Community Healthlink

Clinical Director of Health Home Management

# Positions
Experience (Years)
Case Management


Individuals receiving services in Health Home Management are able to access primary and behavioral health care management in an integrated model. Every client receives care coordination, and care support for practical and social needs. All integration of services is managed through the health home management model.


Rather than being a physical place, health homes are a strategy for helping individuals with chronic conditions manage those conditions better.

An eligible individual—for example, a person with diabetes and a mental illness—works with a team of health care professionals to provide the following:

  • Management and coordination of all the services the person receives from multiple providers.
  • Help with transitions from one kind of setting to another.
  • Support to both the individual and their family members.
  • Offer referrals to community and social support services.



The Clinical Care Manager, with experience and expertise in behavior health, will be the “go to” person on the Team for consultation and care management of individuals with complex medical and behavioral health conditions. The Clinical Care Manager will communicate with members and providers in order to help develop care plans that are integrated and inclusive of the Person’s voice and choice.

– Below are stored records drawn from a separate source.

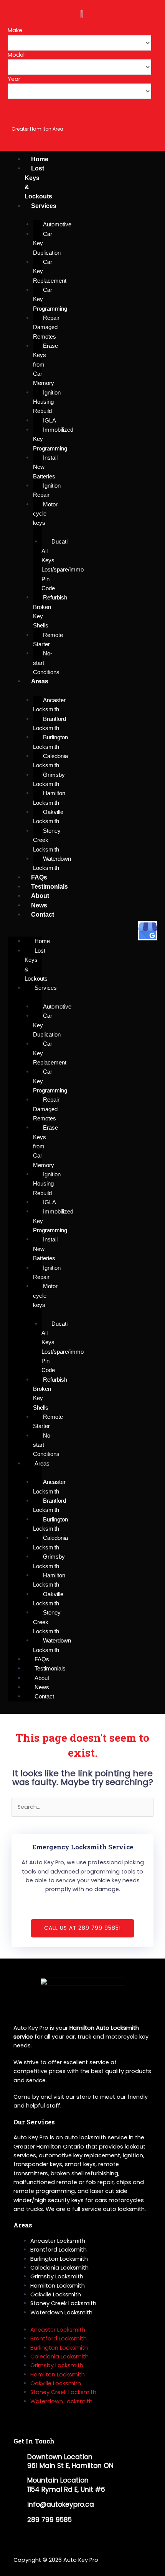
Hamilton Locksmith (57, 2285)
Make (15, 30)
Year (14, 79)
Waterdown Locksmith (61, 2312)
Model (16, 55)
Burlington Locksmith (59, 2259)
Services (43, 206)
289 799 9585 (28, 119)
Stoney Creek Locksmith (63, 2303)
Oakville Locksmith (55, 2294)
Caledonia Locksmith (59, 2267)
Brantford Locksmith (58, 2249)
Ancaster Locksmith (57, 2241)
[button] (25, 932)
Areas (39, 681)
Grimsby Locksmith (56, 2276)
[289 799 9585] (17, 108)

  • Ability to coordinate care for individuals with complex health and behavior health needs
  • Ability to work effectively in a team environment.
  • Ability to communicate and develop positive professional relationships with outside providers.
  • Knowledge of and the ability to work effectively with community based resources.
  • Able to assist other care managers with members with complex behavioral health conditions.
  • Provide direct services including home visits for evaluation and short term support to members.
  • Able to learn and work with insurance company in order to authorize medical and behavioral health services.
  • Able to identify risks and create wellness/safety plan.
  • Follow up with care coordination post hospital discharge
  • Ability to develop strength-based, individualized Care plans. 


  • Masters Degree in Social Work or LMHC License preferred

  • Strong communication and listening skills

  • Comfortable working independently and within a group

  • Flexible yet organized

  • Bilingual (Spanish and English ) applicants encouraged to apply

  • Current valid US-issued driver's license and ability to provide registered, inspected and insured automobile for work related purposes including transporting clients in your own vehicle

  • Must be able to pass a CORI background check 

Community Healthlink is an Affirmative Action/ Equal Opportunity Employer.  We do not discriminate in employment and personnel practices on the basis of race, sex, gender identity, age, ancestry, disability, religion, national origin, marital status, sexual preference, political affiliation or any other basis prohibited by applicable law.  Hiring, transferring and promotion practices are performed without regard to the above listed items.

If applicable, Community Healthlink shall also abide by the requirements of 41 CFR 60-300.5(a) and 41 CFR 60-741.5(a).  These regulations prohibit discrimination against qualified protected veterans and qualified individuals on the basis of disability.  These regulations require affirmative action by Community Healthlink to employ and advance in employment qualified protected veterans and individuals with disabilities.